### [Problem]
Transcribe the complete listing exactly.

### [Given records]
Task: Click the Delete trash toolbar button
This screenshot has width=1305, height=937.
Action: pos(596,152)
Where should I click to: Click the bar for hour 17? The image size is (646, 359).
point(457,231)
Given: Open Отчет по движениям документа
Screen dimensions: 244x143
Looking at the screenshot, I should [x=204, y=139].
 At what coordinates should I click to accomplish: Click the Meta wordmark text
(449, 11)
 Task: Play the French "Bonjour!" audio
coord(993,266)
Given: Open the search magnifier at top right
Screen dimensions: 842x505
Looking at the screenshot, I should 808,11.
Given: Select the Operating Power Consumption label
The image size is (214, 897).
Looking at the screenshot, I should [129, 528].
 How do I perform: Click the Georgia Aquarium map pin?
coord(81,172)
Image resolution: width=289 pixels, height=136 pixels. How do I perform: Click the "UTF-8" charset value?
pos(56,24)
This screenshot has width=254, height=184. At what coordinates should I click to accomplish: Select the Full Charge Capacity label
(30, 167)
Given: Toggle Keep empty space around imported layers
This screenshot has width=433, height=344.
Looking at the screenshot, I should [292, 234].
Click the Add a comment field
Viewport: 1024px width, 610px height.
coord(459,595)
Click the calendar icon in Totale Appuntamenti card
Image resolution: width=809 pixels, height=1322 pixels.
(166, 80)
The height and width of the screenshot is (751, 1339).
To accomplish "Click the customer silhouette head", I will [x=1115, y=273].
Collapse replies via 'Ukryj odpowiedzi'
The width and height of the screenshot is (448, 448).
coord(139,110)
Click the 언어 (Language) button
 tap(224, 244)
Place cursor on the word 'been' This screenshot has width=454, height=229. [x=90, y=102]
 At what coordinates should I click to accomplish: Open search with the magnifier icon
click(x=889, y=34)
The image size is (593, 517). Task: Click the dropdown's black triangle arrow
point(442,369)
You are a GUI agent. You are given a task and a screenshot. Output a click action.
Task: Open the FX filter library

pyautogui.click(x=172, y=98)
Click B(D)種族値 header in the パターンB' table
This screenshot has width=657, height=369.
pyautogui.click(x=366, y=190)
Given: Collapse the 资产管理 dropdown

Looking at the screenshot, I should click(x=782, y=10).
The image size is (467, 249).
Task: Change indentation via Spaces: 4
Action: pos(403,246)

### [Task response]
Task: Click the Delete trash toolbar button
This screenshot has width=1305, height=937.
Action: pos(596,152)
Where should I click to: Click the bar for hour 17? The image size is (646, 359).
point(457,231)
Given: Open Отчет по движениям документа
Screen dimensions: 244x143
Looking at the screenshot, I should [x=204, y=139].
 At what coordinates should I click to accomplish: Click the Meta wordmark text
(449, 11)
 Task: Play the French "Bonjour!" audio
coord(993,266)
Given: Open the search magnifier at top right
Screen dimensions: 842x505
Looking at the screenshot, I should 808,11.
Given: Select the Operating Power Consumption label
The image size is (214, 897).
Looking at the screenshot, I should [129, 528].
 How do I perform: Click the Georgia Aquarium map pin?
coord(81,172)
Image resolution: width=289 pixels, height=136 pixels. How do I perform: Click the "UTF-8" charset value?
pos(56,24)
This screenshot has width=254, height=184. At what coordinates should I click to accomplish: Select the Full Charge Capacity label
(30, 167)
Given: Toggle Keep empty space around imported layers
This screenshot has width=433, height=344.
Looking at the screenshot, I should [292, 234].
Click the Add a comment field
Viewport: 1024px width, 610px height.
coord(459,595)
Click the calendar icon in Totale Appuntamenti card
Image resolution: width=809 pixels, height=1322 pixels.
(166, 80)
The height and width of the screenshot is (751, 1339).
To accomplish "Click the customer silhouette head", I will [x=1115, y=273].
Collapse replies via 'Ukryj odpowiedzi'
The width and height of the screenshot is (448, 448).
coord(139,110)
Click the 언어 (Language) button
 tap(224, 244)
Place cursor on the word 'been' This screenshot has width=454, height=229. [x=90, y=102]
 At what coordinates should I click to accomplish: Open search with the magnifier icon
click(x=889, y=34)
The image size is (593, 517). Task: Click the dropdown's black triangle arrow
point(442,369)
You are a GUI agent. You are given a task and a screenshot. Output a click action.
Task: Open the FX filter library

pyautogui.click(x=172, y=98)
Click B(D)種族値 header in the パターンB' table
This screenshot has width=657, height=369.
pyautogui.click(x=366, y=190)
Given: Collapse the 资产管理 dropdown

Looking at the screenshot, I should click(x=782, y=10).
The image size is (467, 249).
Task: Change indentation via Spaces: 4
Action: pos(403,246)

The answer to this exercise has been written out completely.